Imagine a case, much like Massachu-' setts and Texas, where several States bring suit to enjoin the federal government to do X—say, more vigorously enforce the environmental laws, or the immigration laws, in certain respects. Suppose that the district court enters judgment for the federal government and that all but one of the States appeal.' Reversing the judgment would benefit the non-appealing State by enjoining the federal government to do X, but would that fact deprive the other States of standing to appeal and thereby disable the appeals court from hearing their appeal?
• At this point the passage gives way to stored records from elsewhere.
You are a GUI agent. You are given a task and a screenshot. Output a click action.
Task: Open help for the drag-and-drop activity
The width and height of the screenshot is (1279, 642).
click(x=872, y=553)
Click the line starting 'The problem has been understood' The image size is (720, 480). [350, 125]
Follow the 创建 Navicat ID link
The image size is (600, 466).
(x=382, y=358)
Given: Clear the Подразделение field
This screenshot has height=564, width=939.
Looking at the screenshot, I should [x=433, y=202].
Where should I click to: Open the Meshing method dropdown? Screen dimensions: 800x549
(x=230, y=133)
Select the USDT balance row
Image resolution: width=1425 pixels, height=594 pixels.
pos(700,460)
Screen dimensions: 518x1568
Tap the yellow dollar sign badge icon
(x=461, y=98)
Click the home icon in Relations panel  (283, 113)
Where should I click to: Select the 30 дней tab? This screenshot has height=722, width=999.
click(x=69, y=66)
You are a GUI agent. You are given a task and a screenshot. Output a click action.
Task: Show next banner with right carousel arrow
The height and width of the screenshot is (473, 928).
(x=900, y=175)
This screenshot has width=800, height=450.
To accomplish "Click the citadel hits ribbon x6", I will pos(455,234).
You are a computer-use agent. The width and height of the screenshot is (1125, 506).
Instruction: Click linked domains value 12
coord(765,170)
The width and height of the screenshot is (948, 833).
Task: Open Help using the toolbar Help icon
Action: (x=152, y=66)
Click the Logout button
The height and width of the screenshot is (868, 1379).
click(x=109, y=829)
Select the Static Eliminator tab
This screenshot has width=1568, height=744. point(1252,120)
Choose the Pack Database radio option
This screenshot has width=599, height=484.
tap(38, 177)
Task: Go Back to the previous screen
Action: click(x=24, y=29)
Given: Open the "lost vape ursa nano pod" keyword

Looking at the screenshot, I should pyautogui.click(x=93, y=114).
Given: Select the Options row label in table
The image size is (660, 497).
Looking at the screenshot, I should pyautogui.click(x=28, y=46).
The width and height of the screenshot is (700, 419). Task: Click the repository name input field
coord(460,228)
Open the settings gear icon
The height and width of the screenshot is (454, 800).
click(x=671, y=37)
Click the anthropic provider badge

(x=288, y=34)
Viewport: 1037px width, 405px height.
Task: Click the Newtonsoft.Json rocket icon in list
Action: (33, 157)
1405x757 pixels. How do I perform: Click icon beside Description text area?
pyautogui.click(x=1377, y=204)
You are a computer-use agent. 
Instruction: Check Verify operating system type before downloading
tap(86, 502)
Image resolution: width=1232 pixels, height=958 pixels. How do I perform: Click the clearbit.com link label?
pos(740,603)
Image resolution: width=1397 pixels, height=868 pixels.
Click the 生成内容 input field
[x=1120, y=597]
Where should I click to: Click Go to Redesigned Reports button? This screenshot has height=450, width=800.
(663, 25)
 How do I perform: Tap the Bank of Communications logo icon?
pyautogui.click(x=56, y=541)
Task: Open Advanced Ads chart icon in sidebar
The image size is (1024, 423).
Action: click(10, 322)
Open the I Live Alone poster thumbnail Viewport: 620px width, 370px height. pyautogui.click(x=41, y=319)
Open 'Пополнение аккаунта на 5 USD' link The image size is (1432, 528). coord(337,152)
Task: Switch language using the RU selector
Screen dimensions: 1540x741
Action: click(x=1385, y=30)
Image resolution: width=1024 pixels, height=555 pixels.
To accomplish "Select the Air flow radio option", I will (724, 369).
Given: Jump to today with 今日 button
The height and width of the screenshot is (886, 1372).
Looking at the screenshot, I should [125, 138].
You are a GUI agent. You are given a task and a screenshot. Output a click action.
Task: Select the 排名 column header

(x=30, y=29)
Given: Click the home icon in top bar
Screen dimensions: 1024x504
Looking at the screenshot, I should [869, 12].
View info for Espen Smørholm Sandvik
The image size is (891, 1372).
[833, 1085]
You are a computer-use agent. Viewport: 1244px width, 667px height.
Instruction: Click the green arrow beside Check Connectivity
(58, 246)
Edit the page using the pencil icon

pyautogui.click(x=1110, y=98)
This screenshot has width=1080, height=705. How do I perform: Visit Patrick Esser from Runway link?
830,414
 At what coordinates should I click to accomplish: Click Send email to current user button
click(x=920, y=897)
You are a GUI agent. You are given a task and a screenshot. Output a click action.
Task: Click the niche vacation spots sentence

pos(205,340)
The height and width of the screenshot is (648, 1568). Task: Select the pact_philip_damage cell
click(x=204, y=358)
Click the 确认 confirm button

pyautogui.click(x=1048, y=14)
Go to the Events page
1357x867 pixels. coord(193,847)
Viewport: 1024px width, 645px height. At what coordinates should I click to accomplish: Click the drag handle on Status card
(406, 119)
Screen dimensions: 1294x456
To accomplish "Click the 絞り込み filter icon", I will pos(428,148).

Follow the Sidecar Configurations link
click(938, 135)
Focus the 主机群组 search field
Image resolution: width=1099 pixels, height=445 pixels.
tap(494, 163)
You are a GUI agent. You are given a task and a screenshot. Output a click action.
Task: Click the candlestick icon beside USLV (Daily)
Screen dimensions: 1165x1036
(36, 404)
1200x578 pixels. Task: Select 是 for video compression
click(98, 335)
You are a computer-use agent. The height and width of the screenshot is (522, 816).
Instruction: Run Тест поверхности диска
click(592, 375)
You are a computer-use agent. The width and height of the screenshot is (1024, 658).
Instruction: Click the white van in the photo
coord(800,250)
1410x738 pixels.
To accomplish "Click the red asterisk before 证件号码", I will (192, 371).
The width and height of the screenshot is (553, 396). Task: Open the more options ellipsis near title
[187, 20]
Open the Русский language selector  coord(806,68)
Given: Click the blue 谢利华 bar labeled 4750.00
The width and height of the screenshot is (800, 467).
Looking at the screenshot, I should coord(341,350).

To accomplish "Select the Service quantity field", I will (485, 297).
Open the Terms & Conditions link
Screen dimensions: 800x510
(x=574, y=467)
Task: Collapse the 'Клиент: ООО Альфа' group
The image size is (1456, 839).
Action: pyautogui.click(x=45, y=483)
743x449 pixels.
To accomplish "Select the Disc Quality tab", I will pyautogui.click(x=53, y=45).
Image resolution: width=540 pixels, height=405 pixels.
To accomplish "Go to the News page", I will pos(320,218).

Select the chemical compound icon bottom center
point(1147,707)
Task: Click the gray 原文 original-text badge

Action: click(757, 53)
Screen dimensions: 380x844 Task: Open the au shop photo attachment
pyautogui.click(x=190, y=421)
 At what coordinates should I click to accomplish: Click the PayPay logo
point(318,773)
Of course not, and any reading of Greenlaw that would lead to that result is incorrect. Cf. Massachusetts, 549 U.S. at 518, 127 S.Ct. 1438 (allowing the case to proceed upon finding that one State, Massachusetts, had standing, noting that “[o]nly one of the petitioners needs to have standing to permit us to consider the petition for review”); Texas, 809 F.3d at 146 n.2, 155 (same, where the one State was Texas).
For these reasons, I respectfully dissent from the dismissal of Wisconsin’s appeal for lack of a justiciable controversy, and would proceed to the merits.